:: Directive A ::
Answer these questions from the text on diamagnetic complexes:
(i) Which options does the answer list as correct?
(ii) What electron configuration is given for Au³⁺?
(iii) In a square planar complex, which d level is left the most destabilized?
:: Directive B ::
Reproduce word for word the stretch of the text on diamagnetic complexes from "The correct options" through "the most destabilized.".

# Passage provided start

Question

Which of the following complexes are diamagnetic :

• A. $[AuC{l}_4{]}^{{-}^{}}$
• B. $\left[Co\right(H_{2}O{)}_6{]}^{3+}$
• C. $[Co{F}_6{]}^{3-}$
• D. $\left[Co\right(CO{)}_4{]}^{-}$

Answer 1

Answer: (A), (B), (D)

The correct options are
A $[AuC{l}_4{]}^{{-}^{}}$
B $\left[Co\right(H_{2}O{)}_6{]}^{3+}$
D $\left[Co\right(CO{)}_4{]}^{-}$

$\left(a\right)[AuC{l}_4{]}^{-},A{u}^{3+}:[Xe]4f^{14}5d^8$

In a square planar complex, the four ligands are only in the $xy$ plane so any orbital in the $xy$ plane has a higher energy level. The absence of ligands along the z-axis relative to an octahedral field stabilizes the $d_{z^2},d_{xz},and{d}_{yz}$ levels, and leaves the $d_{x^2-y^2}$ level the most destabilized.

# Passage provided end
# Dataset excerpt start

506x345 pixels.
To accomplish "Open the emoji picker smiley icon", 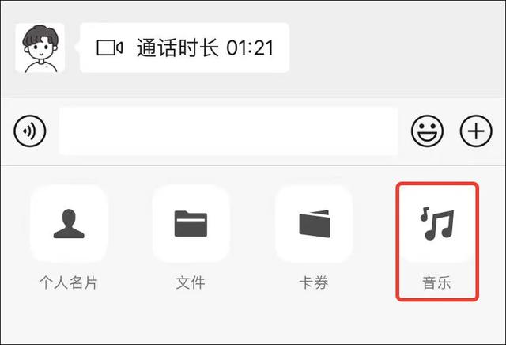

# Dataset excerpt end

:: Correct result A ::
(i) A, B and D.
(ii) [Xe]4f¹⁴5d⁸.
(iii) The d(x²−y²) level.

:: Correct result B ::
The correct options are
A $[AuC{l}_4{]}^{{-}^{}}$
B $\left[Co\right(H_{2}O{)}_6{]}^{3+}$
D $\left[Co\right(CO{)}_4{]}^{-}$

$\left(a\right)[AuC{l}_4{]}^{-},A{u}^{3+}:[Xe]4f^{14}5d^8$

In a square planar complex, the four ligands are only in the $xy$ plane so any orbital in the $xy$ plane has a higher energy level. The absence of ligands along the z-axis relative to an octahedral field stabilizes the $d_{z^2},d_{xz},and{d}_{yz}$ levels, and leaves the $d_{x^2-y^2}$ level the most destabilized.